Regarding Amateur Photographer.co.uk - we know little about their testing. We know that:
* if they are backing up between cameras, they are not using a frame-filling chart or their chart isn't high enough res, so already there is a source of error
* refocusing the lens, esp. with asymmetrical (not aspheric, asymmetrical) internal focusing lenses will change performance
* are they using sharpening?
* The non-L 100mm USM is a poor choice of lens for testing cameras with - at the nyquist of the 5Dsr the Zeiss 100mm makro for instance delivers over 2x the resolution on an MTF bench, and has lower sample variation to boot.
* do they have a "good copy" for this - how do they know?

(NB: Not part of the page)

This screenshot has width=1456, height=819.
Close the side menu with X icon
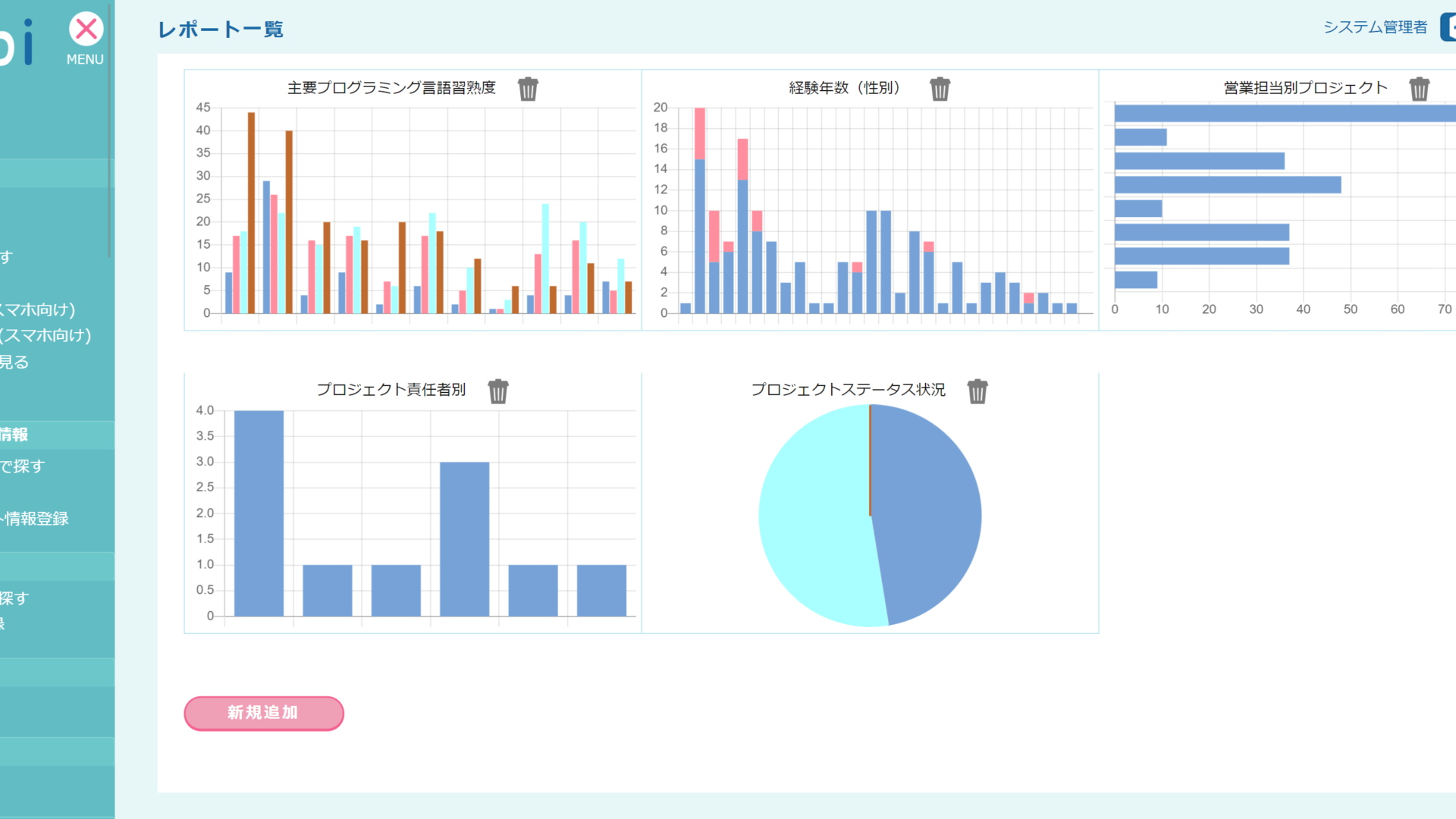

Our bench measurement are made without any kind of flat in the path, so they do not reflect 1:1 performance on camera, but they do allow us to compare all lenses with "infinite" sampling resolution. This particular 4-rotation chart is mostly internal. They need to be too big to show on the blog, but they allow us to very quickly determine if a lens is tilted, etc, so we can verify that every single copy we average is a "good copy". Soon we are launching a new measurement set that we have recorded 220 different lens copies for as of today and will expand by over 100 copies per week at least through august. We will present graphs in this format - average MTF - https://dl.dropboxusercontent.com/u/39289306/EF%2014mm%20f2.8_avg_.png - and the variance plot w/ score - https://dl.dropboxusercontent.com/u/39289306/EF%2014mm%20f2.8_var_.png. We do not yet have enough measurements of different otii to comment on that lens, but this is a $2,000 canon L lens to give you an idea of how big the range between copies can be. Bad copies are already removed from this. I will not explain the charts much - that comes soon during the launch post. Lots of computation goes into the variance plot and it is too much to explain now.
"Will we retest at aperture xxx, with lens yyy, etc etc" - Roger Aaron and I will not, it is not happening. Imatest is very frustrating to work with because there is lots of math done behind the scenes that is not transparent, too many sources of error are not well understood by anyone using the software - not even its makers, and setting up the tests takes forever.
Right now there are over 9,000 items waiting to be inspected during peak season and we have several inspection techs out. We cannot afford the time to test more, and we cannot guarantee result accuracy because of the flaws in camera-based testing.
As frequently as we can we are testing lenses on the MTF bench. It is a "pure" testing methodology and we have control over everything necessary to guarantee accuracy down to +/-0.005. In the range of 0-1.0, this is astronomically smaller than what is possible via something like imatest.
Please let me know if you have any other questions about the test, future numbers, our methods, etc, and I will answer as best I can.